Required work: Please write out the data exactly, line by line.

═══ Data

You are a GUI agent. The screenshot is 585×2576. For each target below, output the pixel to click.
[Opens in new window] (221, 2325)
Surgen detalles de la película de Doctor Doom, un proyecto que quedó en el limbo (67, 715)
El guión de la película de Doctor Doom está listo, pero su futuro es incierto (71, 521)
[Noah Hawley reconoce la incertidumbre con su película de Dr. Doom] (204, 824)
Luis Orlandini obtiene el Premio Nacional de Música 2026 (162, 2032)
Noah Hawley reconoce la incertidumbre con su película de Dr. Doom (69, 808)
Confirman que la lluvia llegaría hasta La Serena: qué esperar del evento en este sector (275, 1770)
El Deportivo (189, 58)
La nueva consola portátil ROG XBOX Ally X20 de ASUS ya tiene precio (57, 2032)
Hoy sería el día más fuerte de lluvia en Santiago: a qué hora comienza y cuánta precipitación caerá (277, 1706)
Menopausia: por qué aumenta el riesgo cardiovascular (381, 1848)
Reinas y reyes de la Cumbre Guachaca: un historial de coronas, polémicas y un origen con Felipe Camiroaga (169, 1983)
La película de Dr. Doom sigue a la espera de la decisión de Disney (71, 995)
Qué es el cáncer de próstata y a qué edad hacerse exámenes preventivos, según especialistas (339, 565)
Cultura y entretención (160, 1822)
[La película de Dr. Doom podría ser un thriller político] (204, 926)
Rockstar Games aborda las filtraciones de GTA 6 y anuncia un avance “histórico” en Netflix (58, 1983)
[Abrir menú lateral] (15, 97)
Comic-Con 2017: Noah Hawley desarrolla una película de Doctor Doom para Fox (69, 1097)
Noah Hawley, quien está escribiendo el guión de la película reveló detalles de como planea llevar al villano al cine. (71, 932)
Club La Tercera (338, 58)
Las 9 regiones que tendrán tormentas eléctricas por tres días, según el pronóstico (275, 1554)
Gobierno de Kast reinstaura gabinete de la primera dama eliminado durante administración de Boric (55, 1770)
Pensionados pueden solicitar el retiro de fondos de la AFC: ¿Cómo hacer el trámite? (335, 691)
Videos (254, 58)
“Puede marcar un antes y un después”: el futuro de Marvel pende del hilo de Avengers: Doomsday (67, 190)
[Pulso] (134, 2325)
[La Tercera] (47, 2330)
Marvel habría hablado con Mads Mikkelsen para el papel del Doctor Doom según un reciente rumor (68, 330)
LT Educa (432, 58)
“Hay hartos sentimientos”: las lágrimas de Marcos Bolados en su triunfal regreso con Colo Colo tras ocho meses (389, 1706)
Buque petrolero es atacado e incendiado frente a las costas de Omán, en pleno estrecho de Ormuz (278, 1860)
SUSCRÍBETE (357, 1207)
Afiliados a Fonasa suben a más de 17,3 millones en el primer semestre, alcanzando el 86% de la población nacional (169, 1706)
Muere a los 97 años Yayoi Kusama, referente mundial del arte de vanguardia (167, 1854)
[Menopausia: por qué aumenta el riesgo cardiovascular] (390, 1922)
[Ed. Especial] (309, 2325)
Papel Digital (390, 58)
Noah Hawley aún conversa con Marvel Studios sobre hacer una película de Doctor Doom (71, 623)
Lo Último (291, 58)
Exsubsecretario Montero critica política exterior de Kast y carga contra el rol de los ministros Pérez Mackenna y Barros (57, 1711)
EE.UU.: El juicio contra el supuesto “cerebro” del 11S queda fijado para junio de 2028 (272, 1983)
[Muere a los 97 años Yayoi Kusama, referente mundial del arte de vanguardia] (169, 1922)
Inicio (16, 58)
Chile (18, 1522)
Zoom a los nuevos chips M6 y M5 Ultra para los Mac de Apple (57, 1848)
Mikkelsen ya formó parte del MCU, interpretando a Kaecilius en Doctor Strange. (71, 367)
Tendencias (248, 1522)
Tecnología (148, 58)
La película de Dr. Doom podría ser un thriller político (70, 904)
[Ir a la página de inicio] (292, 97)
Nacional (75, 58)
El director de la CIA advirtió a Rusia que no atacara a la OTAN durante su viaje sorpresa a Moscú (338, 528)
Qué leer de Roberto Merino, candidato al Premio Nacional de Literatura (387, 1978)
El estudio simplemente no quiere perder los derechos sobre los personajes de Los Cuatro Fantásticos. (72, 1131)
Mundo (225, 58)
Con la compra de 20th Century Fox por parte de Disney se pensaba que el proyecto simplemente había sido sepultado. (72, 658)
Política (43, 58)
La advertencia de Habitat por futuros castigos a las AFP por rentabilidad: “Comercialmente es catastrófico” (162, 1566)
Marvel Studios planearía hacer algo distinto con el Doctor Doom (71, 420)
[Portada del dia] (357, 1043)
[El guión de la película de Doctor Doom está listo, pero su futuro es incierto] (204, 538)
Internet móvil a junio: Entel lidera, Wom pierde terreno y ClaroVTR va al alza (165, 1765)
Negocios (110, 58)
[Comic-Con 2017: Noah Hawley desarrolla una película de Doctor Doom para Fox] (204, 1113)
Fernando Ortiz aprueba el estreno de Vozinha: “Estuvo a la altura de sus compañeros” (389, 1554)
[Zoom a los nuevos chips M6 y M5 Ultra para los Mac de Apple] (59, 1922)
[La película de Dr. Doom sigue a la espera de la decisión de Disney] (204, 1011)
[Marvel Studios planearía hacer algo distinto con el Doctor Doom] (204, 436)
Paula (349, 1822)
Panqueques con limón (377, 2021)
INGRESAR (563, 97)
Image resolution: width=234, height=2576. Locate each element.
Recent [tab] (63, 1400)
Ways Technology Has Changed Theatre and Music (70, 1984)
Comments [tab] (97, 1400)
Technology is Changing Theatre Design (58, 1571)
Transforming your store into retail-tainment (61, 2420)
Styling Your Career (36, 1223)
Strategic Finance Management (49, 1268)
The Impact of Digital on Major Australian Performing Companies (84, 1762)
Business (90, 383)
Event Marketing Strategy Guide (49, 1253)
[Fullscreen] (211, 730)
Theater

══════

Answer for the task:
You are a GUI agent. The screenshot is 585×2576. For each target below, output the pixel to click.
[Opens in new window] (221, 2325)
Surgen detalles de la película de Doctor Doom, un proyecto que quedó en el limbo (67, 715)
El guión de la película de Doctor Doom está listo, pero su futuro es incierto (71, 521)
[Noah Hawley reconoce la incertidumbre con su película de Dr. Doom] (204, 824)
Luis Orlandini obtiene el Premio Nacional de Música 2026 (162, 2032)
Noah Hawley reconoce la incertidumbre con su película de Dr. Doom (69, 808)
Confirman que la lluvia llegaría hasta La Serena: qué esperar del evento en este sector (275, 1770)
El Deportivo (189, 58)
La nueva consola portátil ROG XBOX Ally X20 de ASUS ya tiene precio (57, 2032)
Hoy sería el día más fuerte de lluvia en Santiago: a qué hora comienza y cuánta precipitación caerá (277, 1706)
Menopausia: por qué aumenta el riesgo cardiovascular (381, 1848)
Reinas y reyes de la Cumbre Guachaca: un historial de coronas, polémicas y un origen con Felipe Camiroaga (169, 1983)
La película de Dr. Doom sigue a la espera de la decisión de Disney (71, 995)
Qué es el cáncer de próstata y a qué edad hacerse exámenes preventivos, según especialistas (339, 565)
Cultura y entretención (160, 1822)
[La película de Dr. Doom podría ser un thriller político] (204, 926)
Rockstar Games aborda las filtraciones de GTA 6 y anuncia un avance “histórico” en Netflix (58, 1983)
[Abrir menú lateral] (15, 97)
Comic-Con 2017: Noah Hawley desarrolla una película de Doctor Doom para Fox (69, 1097)
Noah Hawley, quien está escribiendo el guión de la película reveló detalles de como planea llevar al villano al cine. (71, 932)
Club La Tercera (338, 58)
Las 9 regiones que tendrán tormentas eléctricas por tres días, según el pronóstico (275, 1554)
Gobierno de Kast reinstaura gabinete de la primera dama eliminado durante administración de Boric (55, 1770)
Pensionados pueden solicitar el retiro de fondos de la AFC: ¿Cómo hacer el trámite? (335, 691)
Videos (254, 58)
“Puede marcar un antes y un después”: el futuro de Marvel pende del hilo de Avengers: Doomsday (67, 190)
[Pulso] (134, 2325)
[La Tercera] (47, 2330)
Marvel habría hablado con Mads Mikkelsen para el papel del Doctor Doom según un reciente rumor (68, 330)
LT Educa (432, 58)
“Hay hartos sentimientos”: las lágrimas de Marcos Bolados en su triunfal regreso con Colo Colo tras ocho meses (389, 1706)
Buque petrolero es atacado e incendiado frente a las costas de Omán, en pleno estrecho de Ormuz (278, 1860)
SUSCRÍBETE (357, 1207)
Afiliados a Fonasa suben a más de 17,3 millones en el primer semestre, alcanzando el 86% de la población nacional (169, 1706)
Muere a los 97 años Yayoi Kusama, referente mundial del arte de vanguardia (167, 1854)
[Menopausia: por qué aumenta el riesgo cardiovascular] (390, 1922)
[Ed. Especial] (309, 2325)
Papel Digital (390, 58)
Noah Hawley aún conversa con Marvel Studios sobre hacer una película de Doctor Doom (71, 623)
Lo Último (291, 58)
Exsubsecretario Montero critica política exterior de Kast y carga contra el rol de los ministros Pérez Mackenna y Barros (57, 1711)
EE.UU.: El juicio contra el supuesto “cerebro” del 11S queda fijado para junio de 2028 (272, 1983)
[Muere a los 97 años Yayoi Kusama, referente mundial del arte de vanguardia] (169, 1922)
Inicio (16, 58)
Chile (18, 1522)
Zoom a los nuevos chips M6 y M5 Ultra para los Mac de Apple (57, 1848)
Mikkelsen ya formó parte del MCU, interpretando a Kaecilius en Doctor Strange. (71, 367)
Tendencias (248, 1522)
Tecnología (148, 58)
La película de Dr. Doom podría ser un thriller político (70, 904)
[Ir a la página de inicio] (292, 97)
Nacional (75, 58)
El director de la CIA advirtió a Rusia que no atacara a la OTAN durante su viaje sorpresa a Moscú (338, 528)
Qué leer de Roberto Merino, candidato al Premio Nacional de Literatura (387, 1978)
El estudio simplemente no quiere perder los derechos sobre los personajes de Los Cuatro Fantásticos. (72, 1131)
Mundo (225, 58)
Con la compra de 20th Century Fox por parte de Disney se pensaba que el proyecto simplemente había sido sepultado. (72, 658)
Política (43, 58)
La advertencia de Habitat por futuros castigos a las AFP por rentabilidad: “Comercialmente es catastrófico” (162, 1566)
Marvel Studios planearía hacer algo distinto con el Doctor Doom (71, 420)
[Portada del dia] (357, 1043)
[El guión de la película de Doctor Doom está listo, pero su futuro es incierto] (204, 538)
Internet móvil a junio: Entel lidera, Wom pierde terreno y ClaroVTR va al alza (165, 1765)
Negocios (110, 58)
[Comic-Con 2017: Noah Hawley desarrolla una película de Doctor Doom para Fox] (204, 1113)
Fernando Ortiz aprueba el estreno de Vozinha: “Estuvo a la altura de sus compañeros” (389, 1554)
[Zoom a los nuevos chips M6 y M5 Ultra para los Mac de Apple] (59, 1922)
[La película de Dr. Doom sigue a la espera de la decisión de Disney] (204, 1011)
[Marvel Studios planearía hacer algo distinto con el Doctor Doom] (204, 436)
Paula (349, 1822)
Panqueques con limón (377, 2021)
INGRESAR (563, 97)
Image resolution: width=234, height=2576. Locate each element.
Recent [tab] (63, 1400)
Ways Technology Has Changed Theatre and Music (70, 1984)
Comments [tab] (97, 1400)
Technology is Changing Theatre Design (58, 1571)
Transforming your store into retail-tainment (61, 2420)
Styling Your Career (36, 1223)
Strategic Finance Management (49, 1268)
The Impact of Digital on Major Australian Performing Companies (84, 1762)
Business (90, 383)
Event Marketing Strategy Guide (49, 1253)
[Fullscreen] (211, 730)
Theater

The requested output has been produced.